*** Opening of Records shown ***

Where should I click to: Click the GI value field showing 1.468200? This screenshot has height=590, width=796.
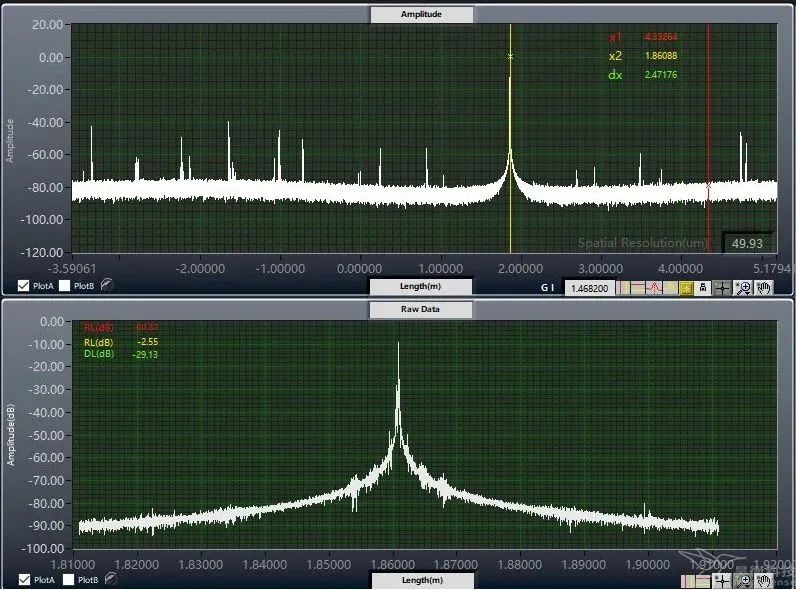point(590,288)
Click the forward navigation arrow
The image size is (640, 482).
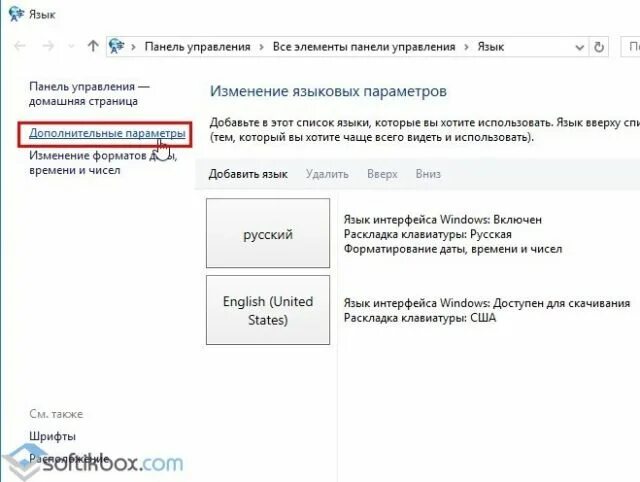tap(48, 46)
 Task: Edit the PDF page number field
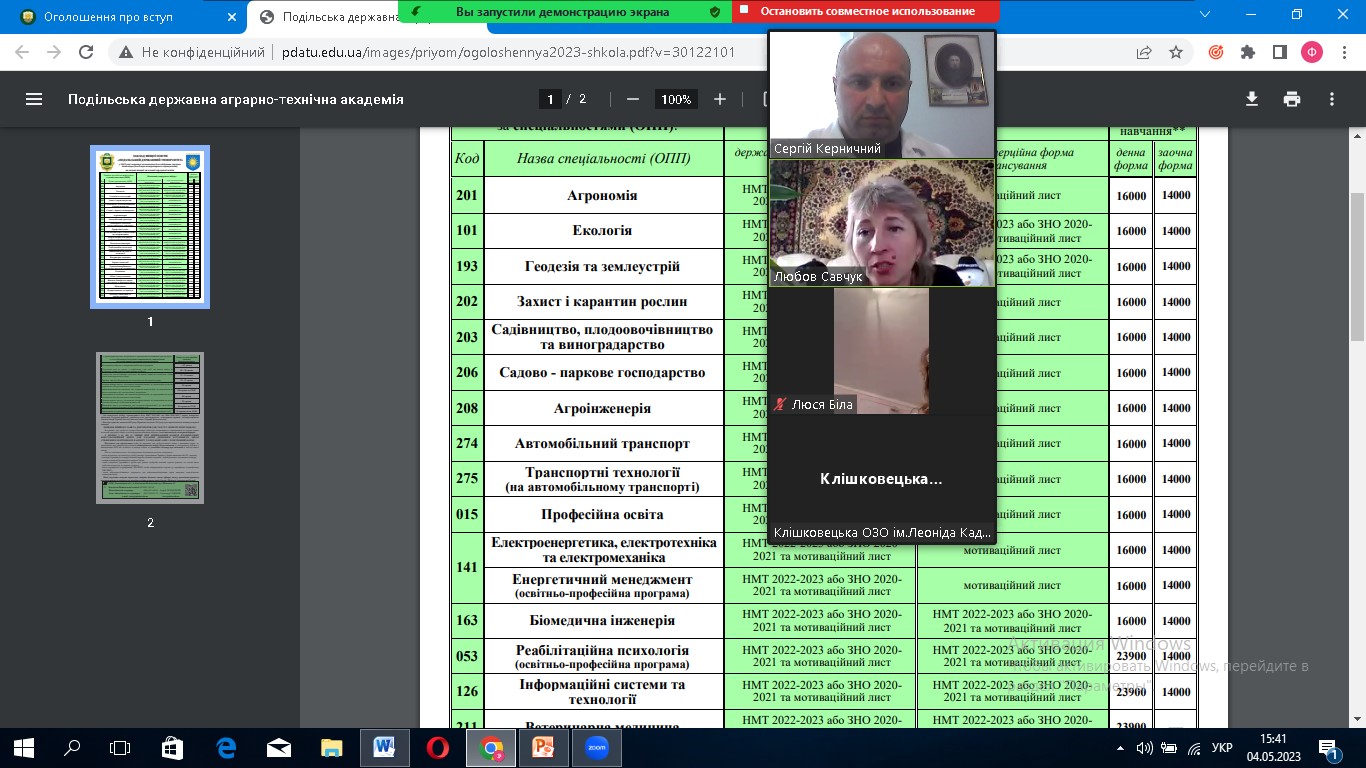549,99
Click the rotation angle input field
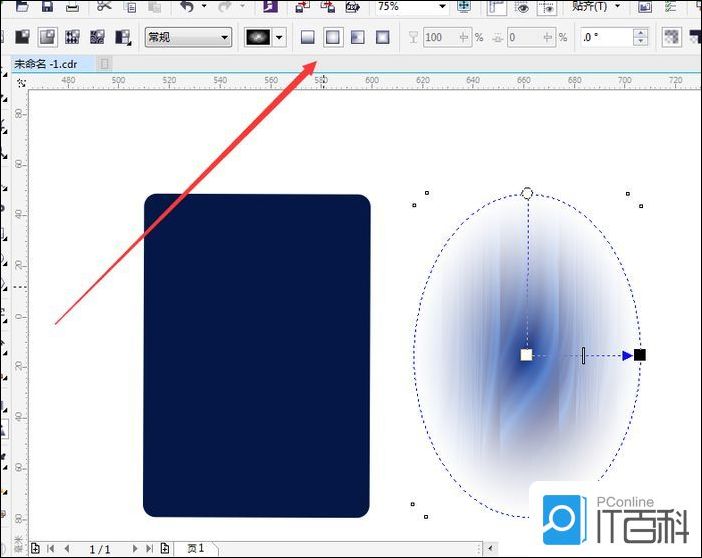 605,38
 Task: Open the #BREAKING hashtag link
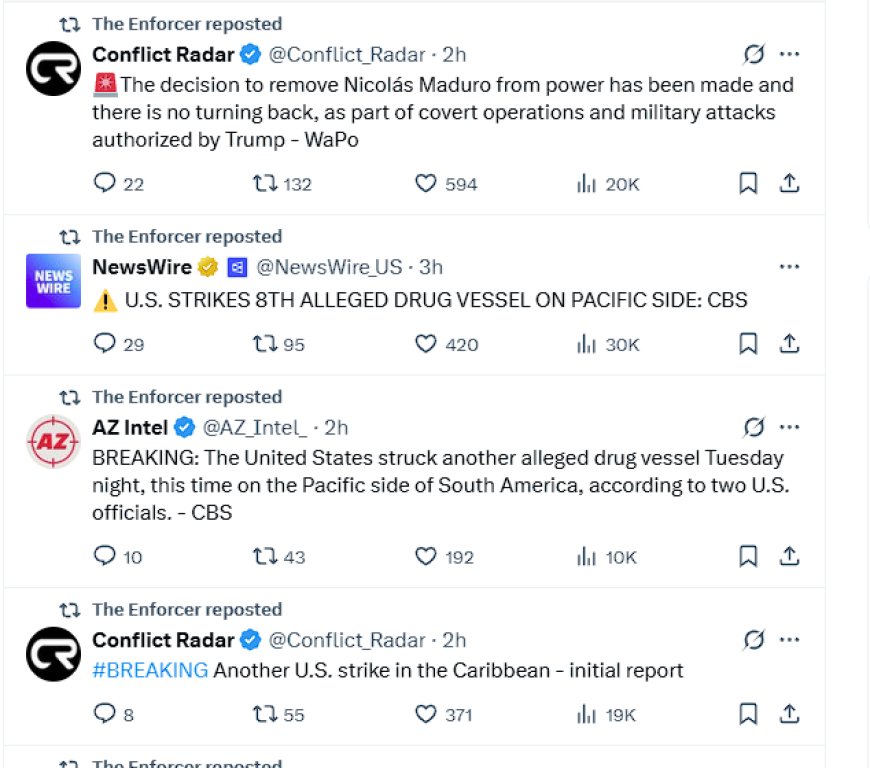[150, 670]
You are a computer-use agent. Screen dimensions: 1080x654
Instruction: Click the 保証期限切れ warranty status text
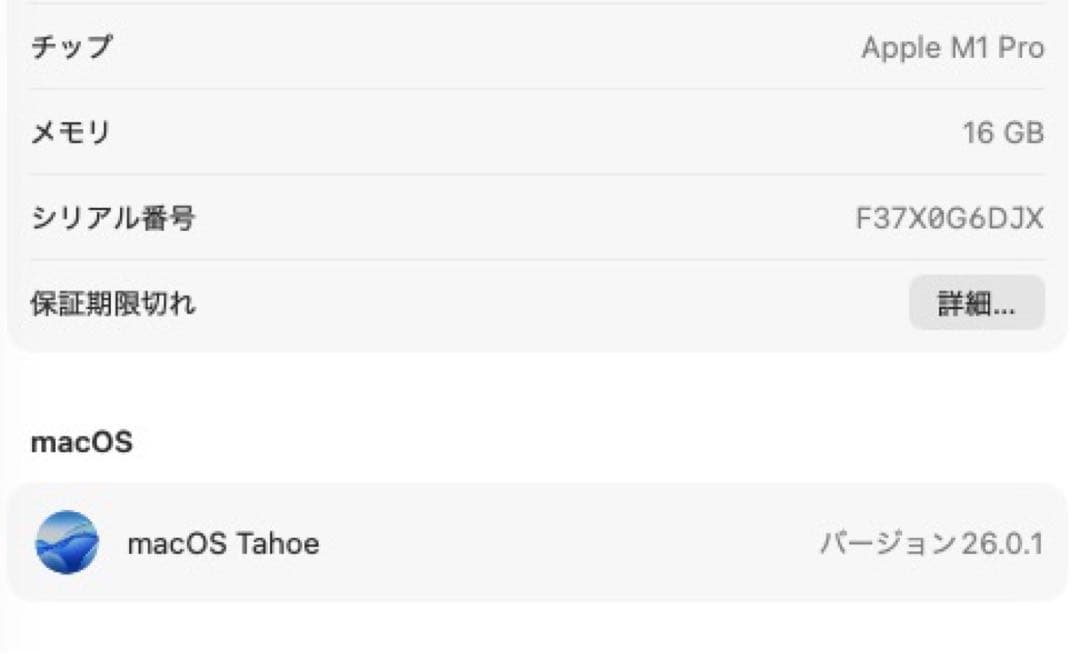pos(114,303)
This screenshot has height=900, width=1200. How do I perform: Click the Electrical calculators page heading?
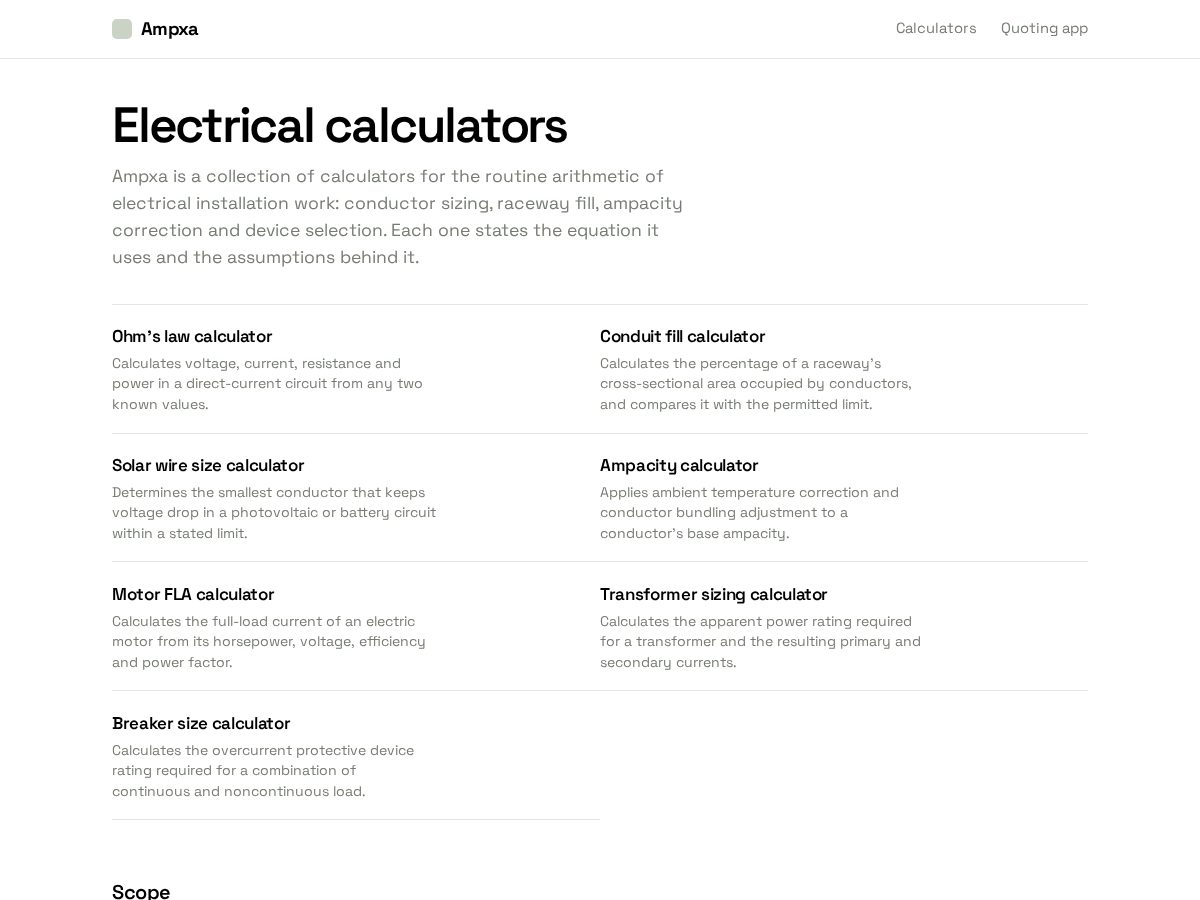[339, 126]
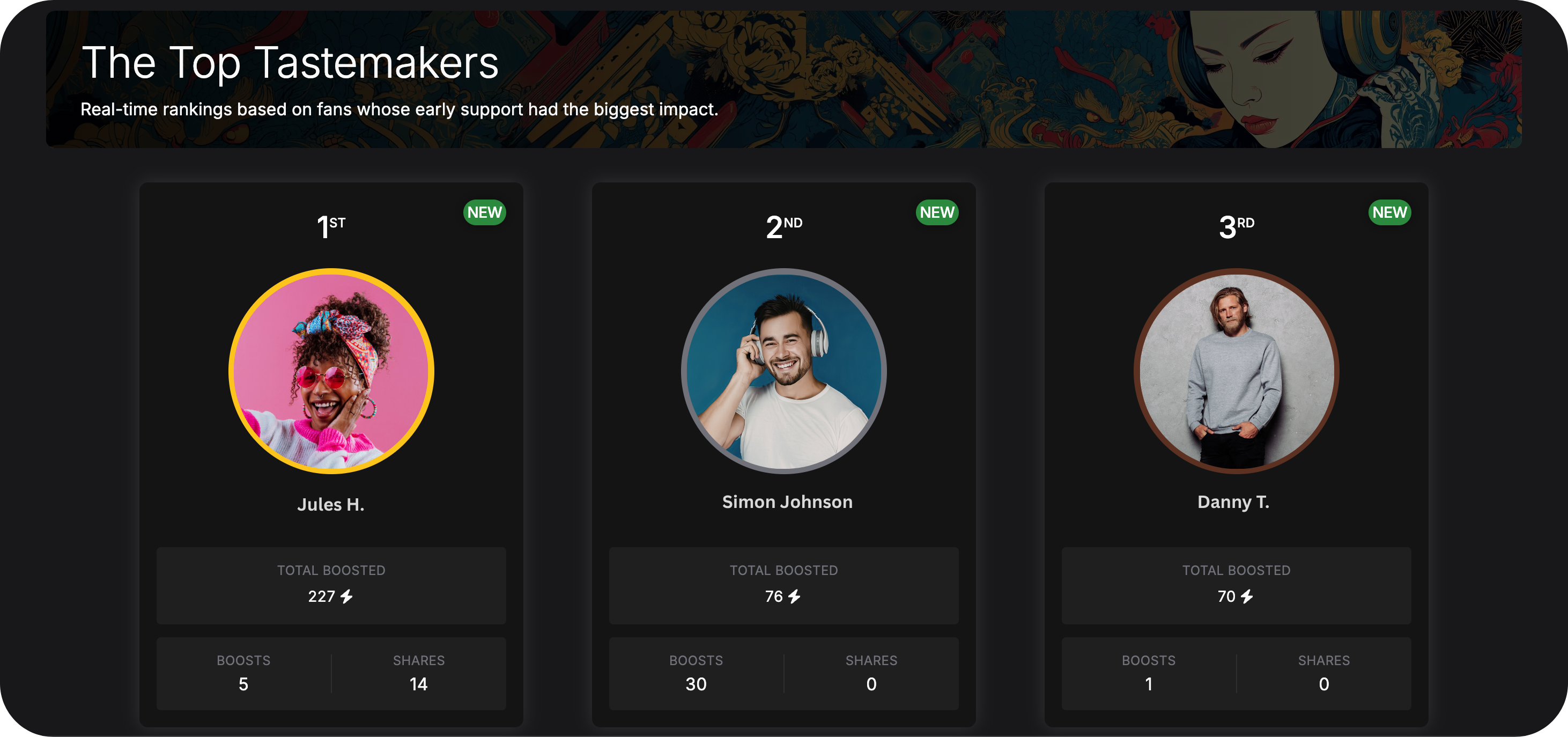The image size is (1568, 737).
Task: Click the Simon Johnson name link
Action: click(x=787, y=502)
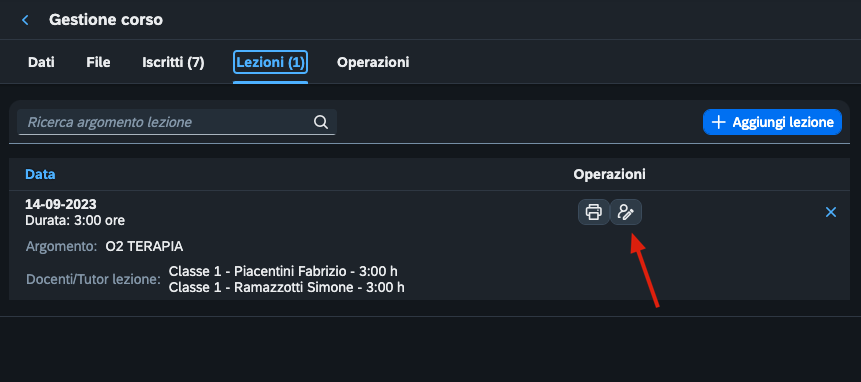Click Aggiungi lezione button
This screenshot has height=382, width=861.
[772, 122]
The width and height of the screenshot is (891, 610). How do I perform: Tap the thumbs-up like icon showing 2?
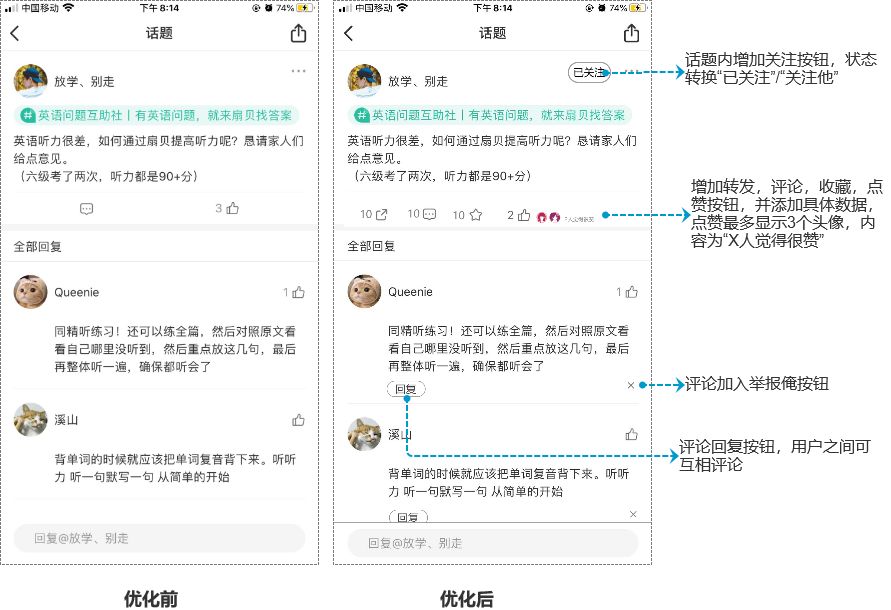522,214
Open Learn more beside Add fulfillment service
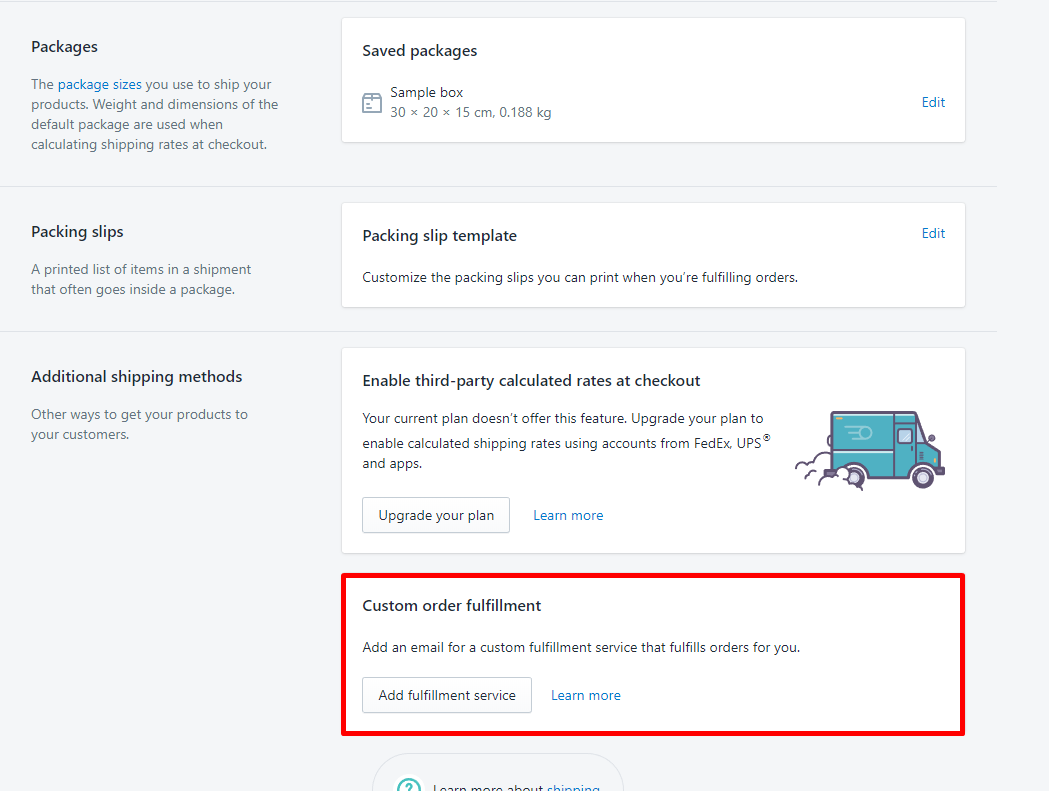The image size is (1049, 791). (586, 695)
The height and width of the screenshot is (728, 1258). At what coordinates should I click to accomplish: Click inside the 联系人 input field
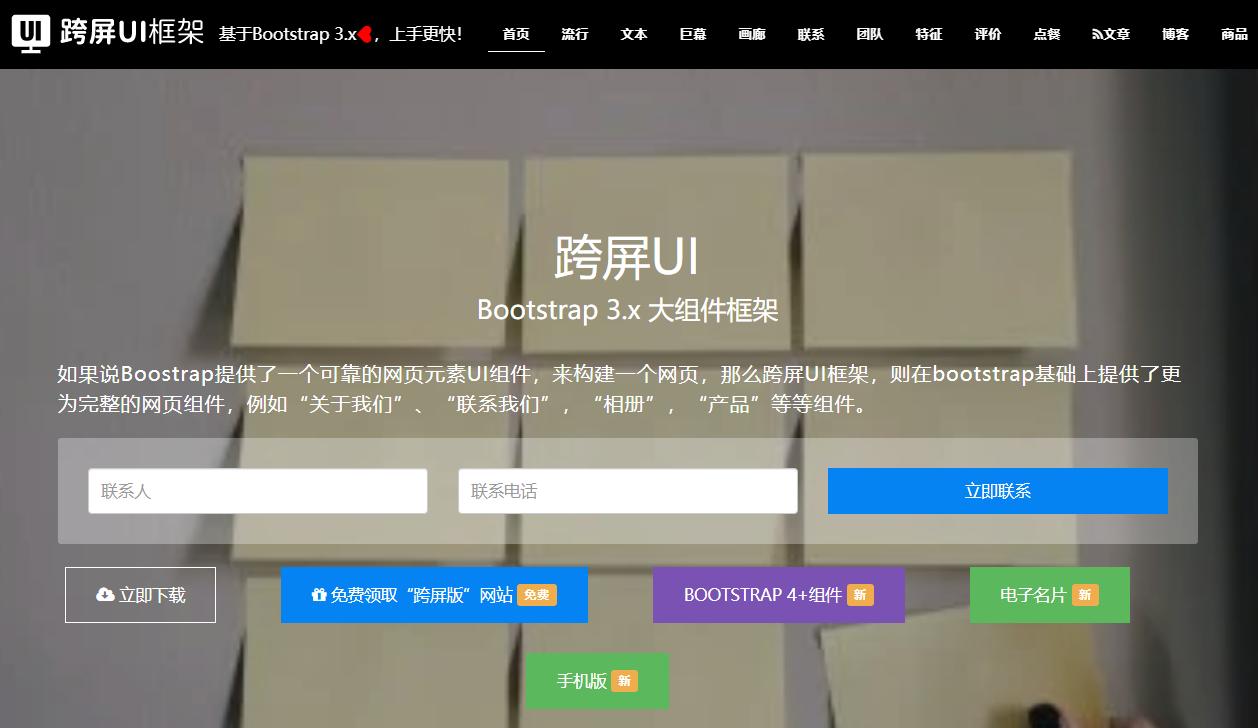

*** Close of Records shown ***

Restate word for word only the lines from the one with "Click the rotation angle input field" through the last line of the material, both included. Any picture should be left out.

__Completed exercise__:
Click the rotation angle input field
 605,38
 Task: Open the #BREAKING hashtag link
[150, 670]
You are a computer-use agent. Screen dimensions: 1080x654
Instruction: Click the 保証期限切れ warranty status text
pos(114,303)
This screenshot has height=900, width=1200. How do I perform: Click the Electrical calculators page heading?
[339, 126]
The image size is (1568, 737).
Task: Click the Simon Johnson name link
Action: click(x=787, y=502)
Click Aggiungi lezione button
This screenshot has height=382, width=861.
[772, 122]
The width and height of the screenshot is (891, 610). How do I perform: Tap the thumbs-up like icon showing 2?
522,214
Open Learn more beside Add fulfillment service
The image size is (1049, 791). (586, 695)
The height and width of the screenshot is (728, 1258). At what coordinates should I click to accomplish: Click inside the 联系人 input field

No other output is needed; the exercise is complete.